To be done:
(a) According to the passage on facial research, what are the two distinct areas of facial research?
(b) Continue the passage on facial research from where it ends.

------ Selection ------

The face is in focus. Governments and businesses the world over are rapidly realizing that our faces tell far more stories than what it is possible to vocalize. People’s reactions to stimuli can be too minute to perceive without digital assistance, and that has opened up new avenues of academic as well as commercial research. However, while most people can see the benefit of facial research, many are still unaware that there are two very distinct areas of facial research: Facial Recognition and Facial Expression Analysis. Very different in nature, while focusing on the same physiological feature, the face.
It is important to note that at iMotions, we are leading experts in facial expression analysis software, but we do in no way offer or support facial recognition for either academic or commercial use.
As is the case with all other research methodologies, there are some things to be mindful of when conducting and utilizing facial research. This blog highlights some of the differences between Facial Recognition and Facial Expression Analysis, some of the ethical pitfalls, as well as best practices in data collection.

------ Data provided ------

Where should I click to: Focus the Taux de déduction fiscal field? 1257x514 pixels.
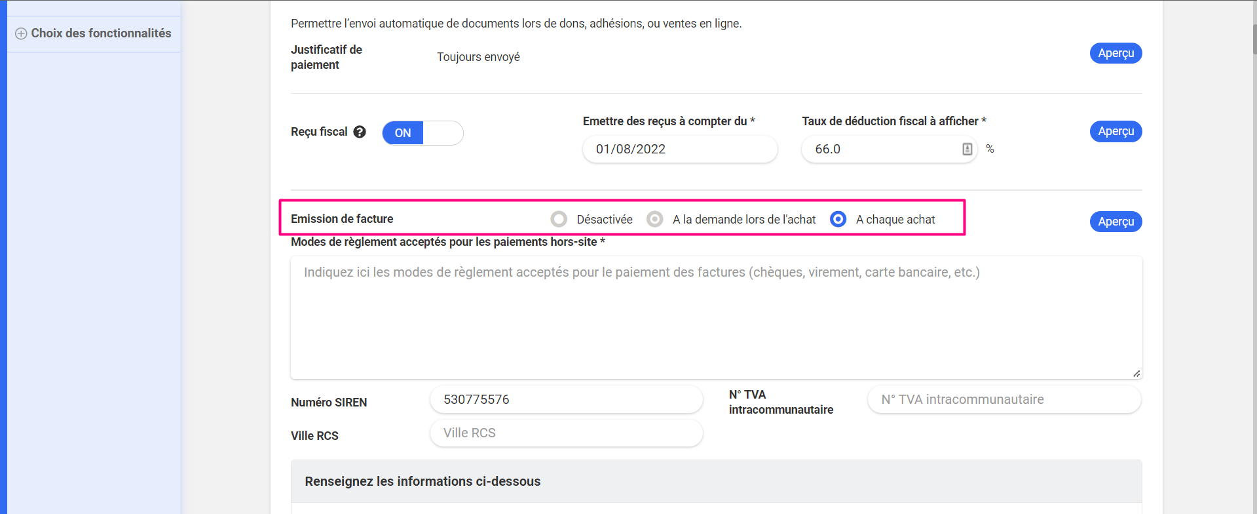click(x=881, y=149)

------
------ Data provided ------

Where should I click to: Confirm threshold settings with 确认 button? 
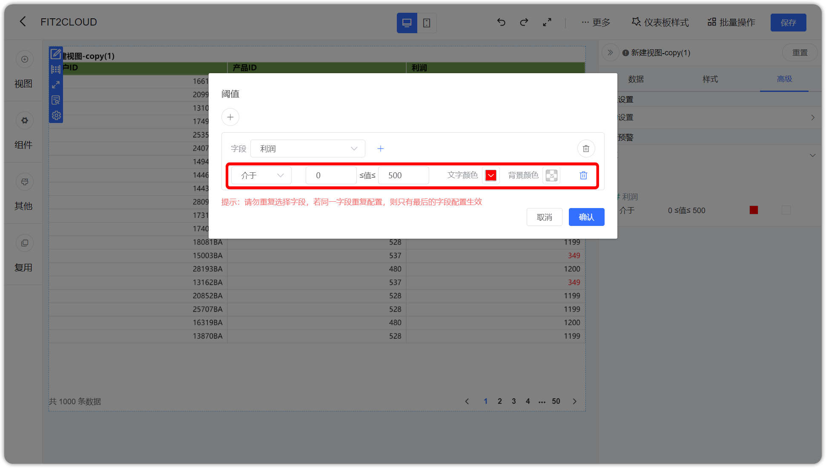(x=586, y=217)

------

Solved problems:
(a) Facial Recognition and Facial Expression Analysis.

(b)
What is Facial Recognition?
Most people are familiar with the concept of facial recognition. It is one of the most used biometric authentication and identification metrics, second only to your thumbprint, and integrated into a wide range of security procedures in our daily lives.
For Example: Opening your high-end smartphone requires you to look at the camera or going through security at many airports. Some CCTV cameras running 24/7 in public areas even capture your unique features to ascertain your identity. Facial recognition is rapidly becoming more and more ubiquitous in society.
Without going into the intricacies of the coding of facial recognition, the software uses an algorithm to verify a person’s facial features via an image stored in a gigantic database of images. The technology essentially examines elements on a person’s face and matches it against images already stored, in order to identify the person in question.
Though it is usually applied as a security measure, we are beginning to see facial recognition enabling corporations and governments to do a multitude of other things with the technology.
The Chinese company, Alibaba, has already made payment with facial recognition available in its stores in China. Just shoot your best smile to the cashier and be on your merry way. Up until quite recently, facial recognition was still mostly used as an identification tool, that you most likely know from unlocking your smartphone with your face, but that is rapidly changing now, as the above example amply shows.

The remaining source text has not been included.